Police served a search warrant at Schwilk's home this week, seeking evidence as part of an investigation into a vandalism attack on migrant worker camps that occurred in January. A search warrant was also served at the home of Julie Adams, a Rancho Peñasquitos woman. Police searched the home of Schwilk's ex-girlfriend Christie Czajkowski last month, confiscating computer and video equipment.
Leslie Berestein: (619) 542-4579; leslie.berestein@uniontrib.com
That is despicable!
The truth is, she doesn't charge; she GIVES it away free.
Legal advice to illegals, that is.
>>She really is popular or very inexpensive. (Hey Joe . . . Five Dolla-Five Dolla<<
Can be interpreted to mean she is looking for some kind of work other than prostitution. Furthermore, that could be just a bad joke. I doubt anyone with normal intelligence would be led to believe that she actually was a prostitute by reading that text.
No doubt the judge, if he is so inclined, will be able to feel his way around this problem.
..Can be interpreted to mean she is looking for some kind of work other than prostitution. Furthermore, that could be just a bad joke.,,
C'mon, that's wishful thinking, aka "spin". All I said was it looks like the woman has a case.
Libel and slander are tricky things... It's British law, I know, but one of the most famous libel cases of all time involved a newspaper critic implying Liberace was gay. He won... and "cried all the way to the bank".
Of course, saying someone is gay -- if they are -- is not libellous, but if they aren't and it's done maliciously, that's another story. Same thing, I think (is they a lawyer in the house?) with prostitution. Being in the porn industry (and she seems to have only been a critic and fan of cartoon porn, not a producer or actor or writer) doesn't make you a prostitute.
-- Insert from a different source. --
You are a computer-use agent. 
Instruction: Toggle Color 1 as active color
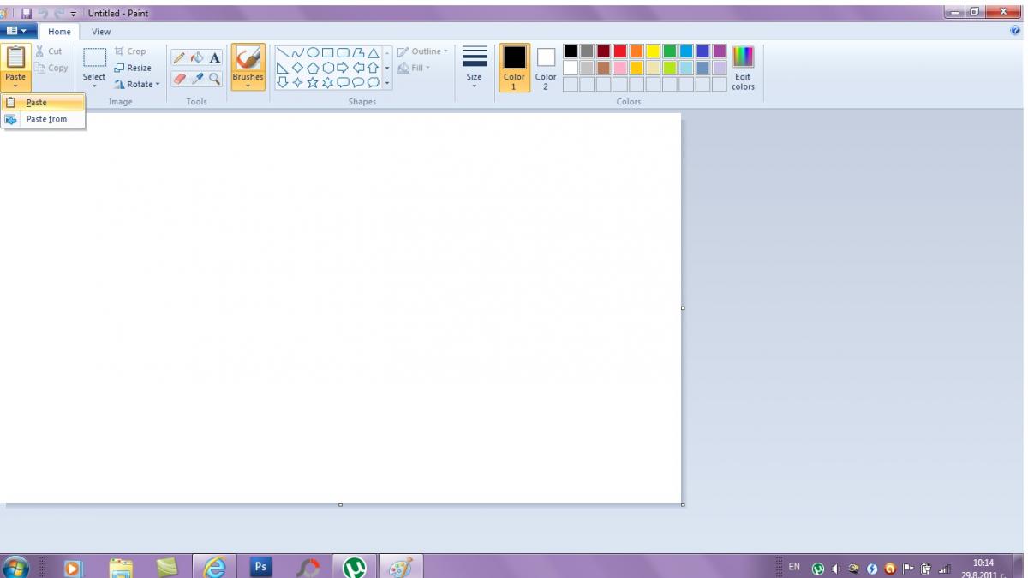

>>C'mon, that's wishful thinking, aka "spin". All I said was it looks like the woman has a case.<<
As if defense (and prosecution) lawyers don't "spin" like crazy in court.
In the "Hustler Magazine v. Falwell" libel case:
>>The jury was not convinced that a typical person reading the satire would have thought that Jerry Falwell really did make the statements in question or have sex with his mother in an outhouse.<<
I certainly think the comment was in bad taste, but if the "$5" statement quoted is all that was written, it is preposterous to call it libel. This is Calfornia, though, so anything is possible.